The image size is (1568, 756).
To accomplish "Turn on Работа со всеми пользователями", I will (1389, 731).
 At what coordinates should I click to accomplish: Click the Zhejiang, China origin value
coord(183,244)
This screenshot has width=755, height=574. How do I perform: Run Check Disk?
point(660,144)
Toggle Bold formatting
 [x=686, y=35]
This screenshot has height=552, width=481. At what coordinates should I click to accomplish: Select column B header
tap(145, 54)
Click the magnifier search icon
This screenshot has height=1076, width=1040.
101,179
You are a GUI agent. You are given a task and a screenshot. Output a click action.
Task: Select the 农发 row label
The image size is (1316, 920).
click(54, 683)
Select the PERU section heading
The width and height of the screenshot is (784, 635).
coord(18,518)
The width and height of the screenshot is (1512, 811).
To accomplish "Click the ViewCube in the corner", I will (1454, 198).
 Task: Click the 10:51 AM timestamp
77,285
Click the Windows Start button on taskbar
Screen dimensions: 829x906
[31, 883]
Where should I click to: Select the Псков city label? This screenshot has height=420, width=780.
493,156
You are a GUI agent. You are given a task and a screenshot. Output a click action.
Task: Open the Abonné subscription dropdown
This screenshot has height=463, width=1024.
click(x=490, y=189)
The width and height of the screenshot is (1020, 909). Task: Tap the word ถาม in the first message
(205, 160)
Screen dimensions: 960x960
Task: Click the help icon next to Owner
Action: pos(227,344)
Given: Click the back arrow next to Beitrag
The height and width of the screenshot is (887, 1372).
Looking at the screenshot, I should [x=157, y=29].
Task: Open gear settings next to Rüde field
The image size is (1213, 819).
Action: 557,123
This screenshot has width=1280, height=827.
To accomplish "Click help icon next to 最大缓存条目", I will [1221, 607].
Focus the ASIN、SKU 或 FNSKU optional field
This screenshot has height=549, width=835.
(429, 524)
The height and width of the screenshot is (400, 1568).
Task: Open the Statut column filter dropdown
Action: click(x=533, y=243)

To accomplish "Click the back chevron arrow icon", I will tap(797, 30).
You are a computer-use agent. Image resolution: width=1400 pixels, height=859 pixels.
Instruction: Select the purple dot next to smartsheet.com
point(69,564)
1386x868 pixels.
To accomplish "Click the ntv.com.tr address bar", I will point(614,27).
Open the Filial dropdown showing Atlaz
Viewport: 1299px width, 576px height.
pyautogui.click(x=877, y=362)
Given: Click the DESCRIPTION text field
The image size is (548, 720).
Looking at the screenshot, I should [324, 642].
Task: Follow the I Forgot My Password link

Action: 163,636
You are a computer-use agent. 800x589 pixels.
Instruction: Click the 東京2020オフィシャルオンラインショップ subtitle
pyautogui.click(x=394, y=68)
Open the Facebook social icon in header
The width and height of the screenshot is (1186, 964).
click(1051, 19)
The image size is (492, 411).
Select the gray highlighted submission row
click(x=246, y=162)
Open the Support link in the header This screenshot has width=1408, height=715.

-*-

## Task details
Please restate, word for word, the lines of the entries that run from the first line through the one holding "The width and height of the screenshot is (1512, 811).", and add nothing.

## Output of the exercise
The image size is (1568, 756).
To accomplish "Turn on Работа со всеми пользователями", I will (1389, 731).
 At what coordinates should I click to accomplish: Click the Zhejiang, China origin value
coord(183,244)
This screenshot has width=755, height=574. How do I perform: Run Check Disk?
point(660,144)
Toggle Bold formatting
 [x=686, y=35]
This screenshot has height=552, width=481. At what coordinates should I click to accomplish: Select column B header
tap(145, 54)
Click the magnifier search icon
This screenshot has height=1076, width=1040.
101,179
You are a GUI agent. You are given a task and a screenshot. Output a click action.
Task: Select the 农发 row label
The image size is (1316, 920).
click(54, 683)
Select the PERU section heading
The width and height of the screenshot is (784, 635).
coord(18,518)
The width and height of the screenshot is (1512, 811).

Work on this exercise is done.